CHARLESTON, S.C. – A judge formally sentenced Roof to death — as recommended by the jury — for killing nine people at a historically black church in Charleston in 2015.
He will become the first federal hate crime defendant to be sentenced to death, a Justice Department spokesman said.
Those whom Dylann Roof hurt the most had the chance to address the convicted killer before his Wednesday sentencing, with one of the victims’ sisters calling him “among the worst kind of evil.”
US District Judge Richard Gergel granted Roof’s request to allow standby counsel to assist him in Wednesday’s sentencing hearing. Roof had chosen to represent himself during the penalty phase.

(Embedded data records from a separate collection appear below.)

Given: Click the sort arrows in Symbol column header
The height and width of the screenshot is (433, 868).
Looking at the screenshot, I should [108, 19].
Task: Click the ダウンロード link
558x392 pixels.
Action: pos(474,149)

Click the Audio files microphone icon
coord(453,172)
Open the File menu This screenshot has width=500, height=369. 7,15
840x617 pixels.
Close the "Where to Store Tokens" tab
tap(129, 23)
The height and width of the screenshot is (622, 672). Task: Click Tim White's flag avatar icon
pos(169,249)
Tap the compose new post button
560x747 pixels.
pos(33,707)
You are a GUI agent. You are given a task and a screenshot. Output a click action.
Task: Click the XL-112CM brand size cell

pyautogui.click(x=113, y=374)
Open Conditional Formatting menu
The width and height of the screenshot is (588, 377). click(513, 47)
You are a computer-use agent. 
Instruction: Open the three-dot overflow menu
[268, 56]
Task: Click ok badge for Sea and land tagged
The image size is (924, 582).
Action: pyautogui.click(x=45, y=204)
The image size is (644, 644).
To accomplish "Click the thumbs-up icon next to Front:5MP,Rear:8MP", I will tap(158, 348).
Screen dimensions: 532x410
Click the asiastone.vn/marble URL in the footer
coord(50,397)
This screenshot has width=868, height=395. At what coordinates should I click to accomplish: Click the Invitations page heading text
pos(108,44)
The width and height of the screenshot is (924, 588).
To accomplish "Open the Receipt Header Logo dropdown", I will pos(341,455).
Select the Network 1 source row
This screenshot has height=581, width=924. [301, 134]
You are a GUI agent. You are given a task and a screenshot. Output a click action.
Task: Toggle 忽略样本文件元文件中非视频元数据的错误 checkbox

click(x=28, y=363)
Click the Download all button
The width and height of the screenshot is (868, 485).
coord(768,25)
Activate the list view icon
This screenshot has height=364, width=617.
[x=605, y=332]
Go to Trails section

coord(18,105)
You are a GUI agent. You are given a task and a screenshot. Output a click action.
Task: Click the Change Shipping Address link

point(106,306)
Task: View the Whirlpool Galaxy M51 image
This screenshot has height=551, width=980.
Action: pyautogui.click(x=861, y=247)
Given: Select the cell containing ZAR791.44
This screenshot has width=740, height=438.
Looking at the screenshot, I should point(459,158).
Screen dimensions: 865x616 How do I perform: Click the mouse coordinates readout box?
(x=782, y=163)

Roof also indicated he would like to speak at Wednesday’s hearing, but he won’t get that chance before hearing from those whose loved ones he stole. More than one family member took issue with the defendant failing to make eye contact with them.
“Dylann … Dylann! I know you can hear me,” said Janet Scott, Tywanza Sanders’ aunt. “Even as (Tywanza) knelt there and asked you why you were doing this, he was showing you love. He was showing you that one last chance, but you chose not to instead.”
The Rev. Dan Simmons’ son, Dan Simmons Jr., opened his statement by telling Roof, “I understand why you don’t want to look at us, so I will speak to the spirit that possesses you.”
If Roof’s intent was to sow hate and discord, he achieved the opposite, Simmons said, urging the defendant to “look at the love this nation, this holy city has poured out. You don’t have to look at me. But I see that spirit. I want you to think about that as I forgive for your act, for your actions. … Know you have an opportunity to ask for forgiveness. Know that God will forgive you. … If you choose to serve him, you will have a better life. I hear you breathing all the way over here. Speak to that spirit that’s inside you.”
Not all family members were so magnanimous. Gayle Jackson, the niece of Susie Jackson, told Roof that while she prayed that God would have mercy on his mother, “I want your soul to burn in hell.”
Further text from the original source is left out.